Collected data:
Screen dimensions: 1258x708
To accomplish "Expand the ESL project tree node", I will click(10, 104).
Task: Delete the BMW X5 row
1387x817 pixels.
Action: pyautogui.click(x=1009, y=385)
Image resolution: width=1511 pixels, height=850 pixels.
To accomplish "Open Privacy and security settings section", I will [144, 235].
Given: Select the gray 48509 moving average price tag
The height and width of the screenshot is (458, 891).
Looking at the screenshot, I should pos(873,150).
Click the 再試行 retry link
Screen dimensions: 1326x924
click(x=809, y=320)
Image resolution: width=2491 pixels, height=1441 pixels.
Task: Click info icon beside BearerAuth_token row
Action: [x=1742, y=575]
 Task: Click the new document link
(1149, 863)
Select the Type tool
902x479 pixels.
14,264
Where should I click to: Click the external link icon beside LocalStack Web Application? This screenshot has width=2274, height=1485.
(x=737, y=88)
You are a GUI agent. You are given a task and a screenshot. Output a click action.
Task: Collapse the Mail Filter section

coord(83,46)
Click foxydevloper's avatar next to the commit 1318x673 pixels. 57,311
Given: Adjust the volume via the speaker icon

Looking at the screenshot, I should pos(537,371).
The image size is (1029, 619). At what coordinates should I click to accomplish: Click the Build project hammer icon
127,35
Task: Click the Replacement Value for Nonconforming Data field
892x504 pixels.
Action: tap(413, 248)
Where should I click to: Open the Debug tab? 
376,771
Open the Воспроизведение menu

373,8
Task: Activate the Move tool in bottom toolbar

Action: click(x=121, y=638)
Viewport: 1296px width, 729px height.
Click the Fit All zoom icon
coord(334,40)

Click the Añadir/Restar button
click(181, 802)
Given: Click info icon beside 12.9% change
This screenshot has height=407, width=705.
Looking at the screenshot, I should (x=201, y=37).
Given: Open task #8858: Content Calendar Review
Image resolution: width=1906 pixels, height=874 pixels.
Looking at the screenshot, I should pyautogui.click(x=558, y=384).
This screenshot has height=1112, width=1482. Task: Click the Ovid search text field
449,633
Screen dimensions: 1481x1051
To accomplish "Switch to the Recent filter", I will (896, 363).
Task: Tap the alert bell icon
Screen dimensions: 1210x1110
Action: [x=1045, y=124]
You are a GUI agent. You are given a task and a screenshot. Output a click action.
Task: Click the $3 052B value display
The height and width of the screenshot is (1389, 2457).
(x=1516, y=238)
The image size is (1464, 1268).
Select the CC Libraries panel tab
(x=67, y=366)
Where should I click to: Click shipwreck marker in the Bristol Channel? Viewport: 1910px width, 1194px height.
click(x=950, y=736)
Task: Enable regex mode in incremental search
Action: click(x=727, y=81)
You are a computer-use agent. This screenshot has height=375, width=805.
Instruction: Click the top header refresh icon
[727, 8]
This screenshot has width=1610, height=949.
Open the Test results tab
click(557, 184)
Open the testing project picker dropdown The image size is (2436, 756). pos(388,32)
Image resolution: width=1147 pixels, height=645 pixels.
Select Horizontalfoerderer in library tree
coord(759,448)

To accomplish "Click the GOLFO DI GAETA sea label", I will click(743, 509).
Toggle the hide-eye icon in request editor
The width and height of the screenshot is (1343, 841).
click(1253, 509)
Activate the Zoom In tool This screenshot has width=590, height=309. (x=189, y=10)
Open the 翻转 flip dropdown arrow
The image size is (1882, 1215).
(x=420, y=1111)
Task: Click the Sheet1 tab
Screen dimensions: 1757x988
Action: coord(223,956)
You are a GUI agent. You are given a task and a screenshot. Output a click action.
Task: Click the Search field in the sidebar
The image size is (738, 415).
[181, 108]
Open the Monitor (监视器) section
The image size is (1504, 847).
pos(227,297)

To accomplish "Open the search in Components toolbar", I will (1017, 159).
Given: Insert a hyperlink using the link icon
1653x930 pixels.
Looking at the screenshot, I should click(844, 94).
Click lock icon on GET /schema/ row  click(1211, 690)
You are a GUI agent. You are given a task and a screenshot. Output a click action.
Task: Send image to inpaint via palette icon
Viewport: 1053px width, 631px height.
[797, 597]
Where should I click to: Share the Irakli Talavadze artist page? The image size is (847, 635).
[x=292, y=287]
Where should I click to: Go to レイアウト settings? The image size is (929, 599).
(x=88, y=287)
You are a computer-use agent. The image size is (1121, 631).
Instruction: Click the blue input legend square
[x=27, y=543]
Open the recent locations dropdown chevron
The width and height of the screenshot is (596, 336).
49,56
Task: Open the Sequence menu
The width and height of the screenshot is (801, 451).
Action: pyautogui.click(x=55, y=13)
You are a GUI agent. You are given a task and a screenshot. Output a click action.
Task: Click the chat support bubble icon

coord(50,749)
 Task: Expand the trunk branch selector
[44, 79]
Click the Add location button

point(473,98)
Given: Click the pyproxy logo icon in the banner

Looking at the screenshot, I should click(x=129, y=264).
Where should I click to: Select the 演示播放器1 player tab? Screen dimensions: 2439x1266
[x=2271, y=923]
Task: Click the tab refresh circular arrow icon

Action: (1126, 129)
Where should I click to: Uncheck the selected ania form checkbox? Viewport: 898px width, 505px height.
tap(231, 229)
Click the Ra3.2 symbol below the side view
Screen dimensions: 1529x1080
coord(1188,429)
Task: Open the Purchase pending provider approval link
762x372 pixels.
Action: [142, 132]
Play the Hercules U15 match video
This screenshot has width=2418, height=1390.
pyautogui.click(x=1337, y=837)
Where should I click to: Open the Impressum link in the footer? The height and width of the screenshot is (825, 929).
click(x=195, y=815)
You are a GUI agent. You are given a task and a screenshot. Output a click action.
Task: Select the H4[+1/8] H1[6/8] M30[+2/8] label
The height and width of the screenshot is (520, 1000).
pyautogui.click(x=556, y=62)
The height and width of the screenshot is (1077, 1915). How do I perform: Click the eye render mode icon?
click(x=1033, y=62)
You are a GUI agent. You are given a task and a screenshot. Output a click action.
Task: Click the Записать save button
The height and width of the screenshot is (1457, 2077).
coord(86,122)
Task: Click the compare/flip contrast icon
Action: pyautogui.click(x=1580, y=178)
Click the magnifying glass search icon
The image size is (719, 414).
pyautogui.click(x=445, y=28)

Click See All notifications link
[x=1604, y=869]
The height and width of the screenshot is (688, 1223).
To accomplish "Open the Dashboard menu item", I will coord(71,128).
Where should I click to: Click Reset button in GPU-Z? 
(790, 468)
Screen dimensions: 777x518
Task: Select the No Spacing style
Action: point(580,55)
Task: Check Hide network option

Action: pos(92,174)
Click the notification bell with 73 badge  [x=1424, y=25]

To do: From the entries above, return exactly the line containing "Task: Expand the trunk branch selector", the line containing "Task: Click the Записать save button", and all lines between, and nothing else.

Task solution:
 Task: Expand the trunk branch selector
[44, 79]
Click the Add location button

point(473,98)
Given: Click the pyproxy logo icon in the banner

Looking at the screenshot, I should click(x=129, y=264).
Where should I click to: Select the 演示播放器1 player tab? Screen dimensions: 2439x1266
[x=2271, y=923]
Task: Click the tab refresh circular arrow icon

Action: (1126, 129)
Where should I click to: Uncheck the selected ania form checkbox? Viewport: 898px width, 505px height.
tap(231, 229)
Click the Ra3.2 symbol below the side view
Screen dimensions: 1529x1080
coord(1188,429)
Task: Open the Purchase pending provider approval link
762x372 pixels.
Action: [142, 132]
Play the Hercules U15 match video
This screenshot has width=2418, height=1390.
pyautogui.click(x=1337, y=837)
Where should I click to: Open the Impressum link in the footer? The height and width of the screenshot is (825, 929).
click(x=195, y=815)
You are a GUI agent. You are given a task and a screenshot. Output a click action.
Task: Select the H4[+1/8] H1[6/8] M30[+2/8] label
The height and width of the screenshot is (520, 1000).
pyautogui.click(x=556, y=62)
The height and width of the screenshot is (1077, 1915). How do I perform: Click the eye render mode icon?
click(x=1033, y=62)
You are a GUI agent. You are given a task and a screenshot. Output a click action.
Task: Click the Записать save button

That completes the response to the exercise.